The length of the generated vector array.

distance type

The method that is used to measure or calculate the distance between two vectors in a vector space.

vector index algorithm

The algorithm that is used to search for and retrieve a large number of vectors. A common method for vector-based queries is to calculate the distance between two vectors and then sort and retrieve vectors based on the distance.

real-time index

The index that is built based on real-time vector data.

regular index

The non-vector index. Example: keyword index.

O&M-related terms

Term

Description

reindexing

The process in which the indexes on full data are rebuilt without changes in the data source, field configurations, or index schema.

stop or resume a table

The feature that is used to enable or disable a table in an instance.
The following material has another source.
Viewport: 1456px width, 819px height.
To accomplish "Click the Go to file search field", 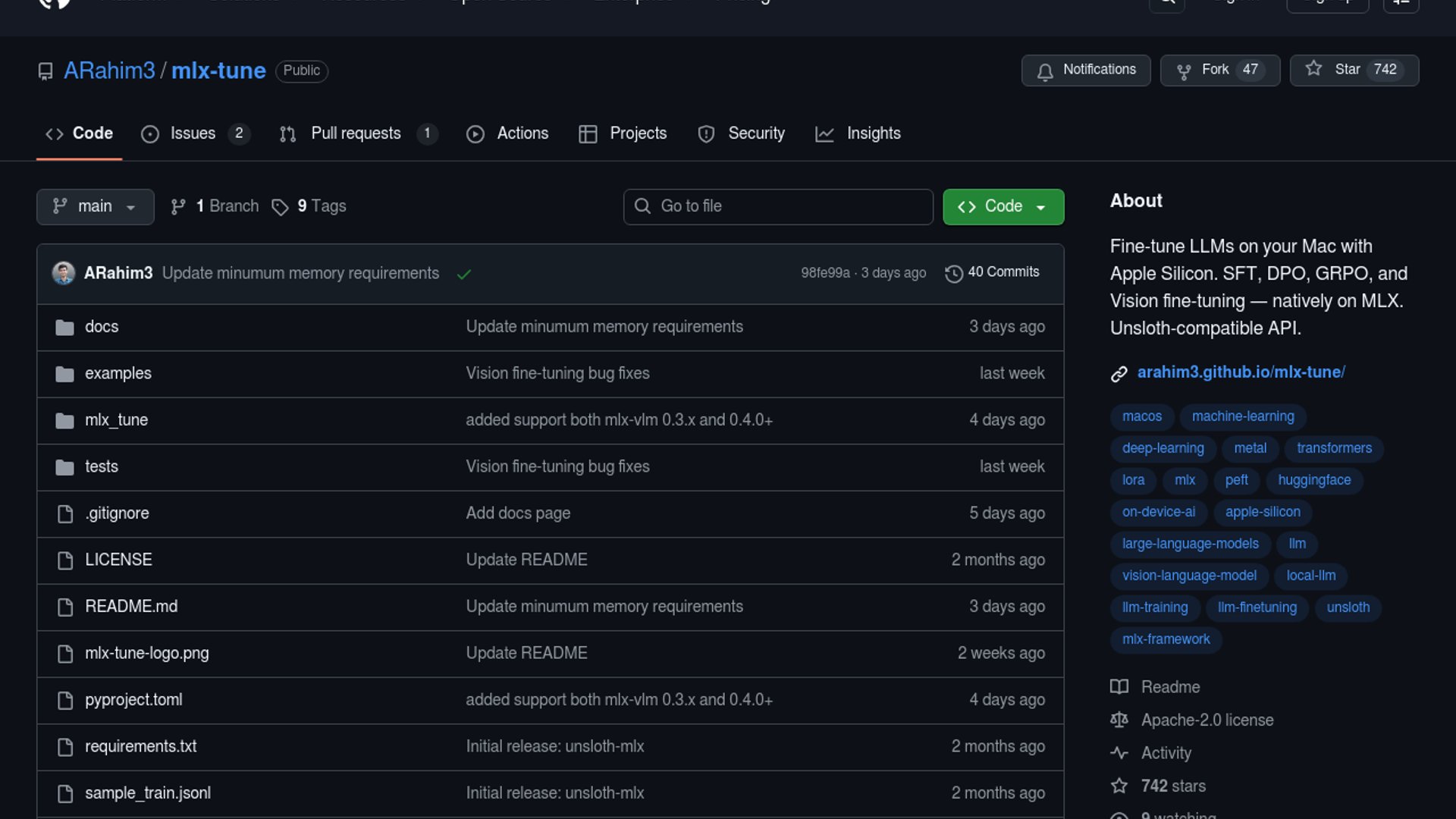I will pyautogui.click(x=778, y=206).
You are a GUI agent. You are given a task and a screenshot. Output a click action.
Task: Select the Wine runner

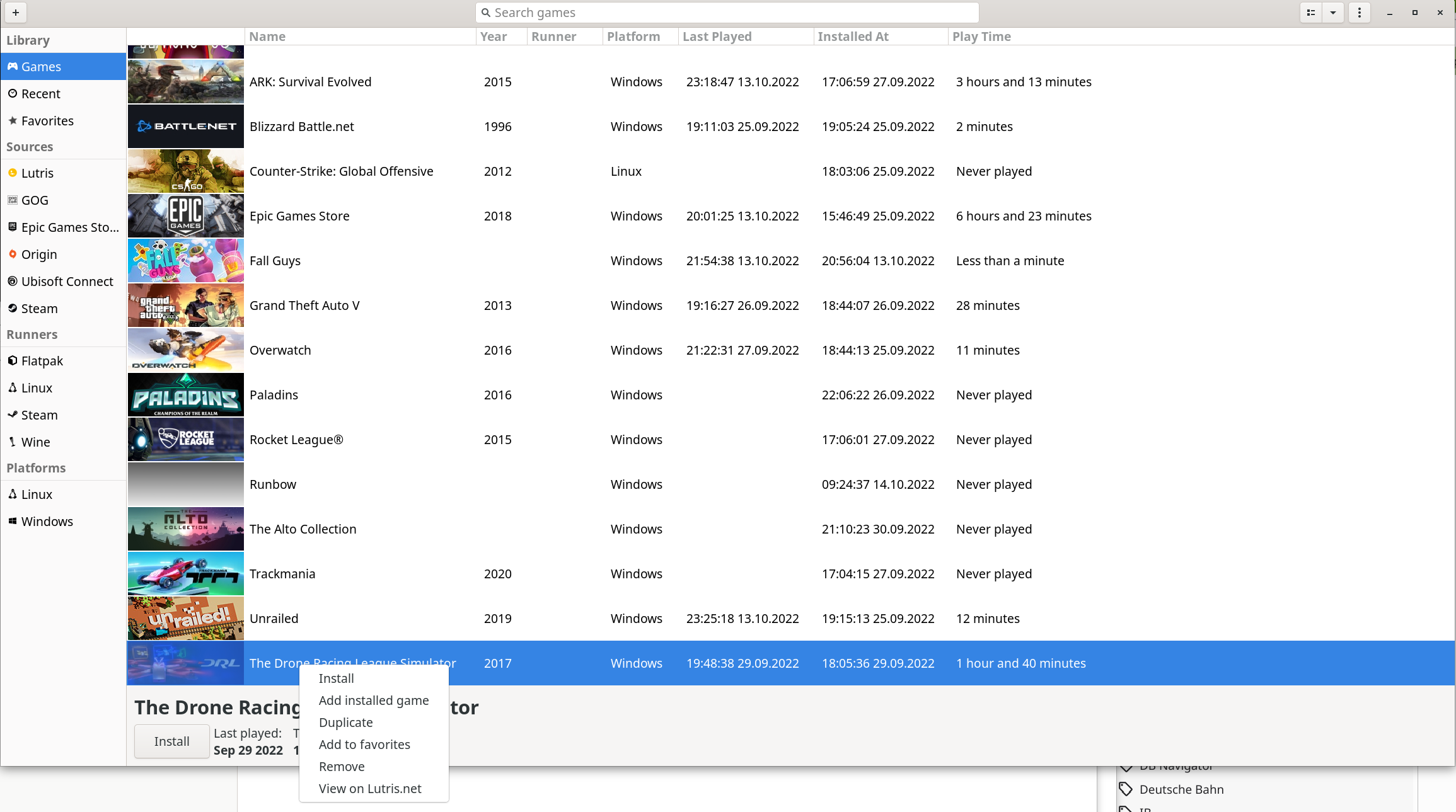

Data changes triggered and implemented by FSM

Change type

Whether to allow recurring events

Description

ha3_biz_apend

No

This operation can be performed once on each instance. The system automatically triggers this change. The change may continue to run until the index table is added to the instance and indexes are built.

update_biz_depend_index_fsm

No

This operation can be performed once on each instance. The system automatically triggers this change. The change may continue to run until indexes are built.

multi_biz_activate

No

Initializes an OpenSearch Vector Search Edition instance.

This operation can be performed once on each instance. The change may continue to run until the index table is added to the instance and indexes are built.

Automatic triggering for full indexing

Yes

The system automatically triggers this change after new data partitions are identified. The latest change and historical changes can concurrently run.

Manual triggering for full indexing

Yes

The latest change and historical changes can concurrently run.

Online resources

Yes

For the same zone, all historical changes are terminated before the latest change runs.

  • FSM: the finite-state machine. FSM works as a mathematical model that represents a finite number of states and the switchover between these states.

  • Whether to allow recurring events: specifies whether to allow recurring events of the same change type.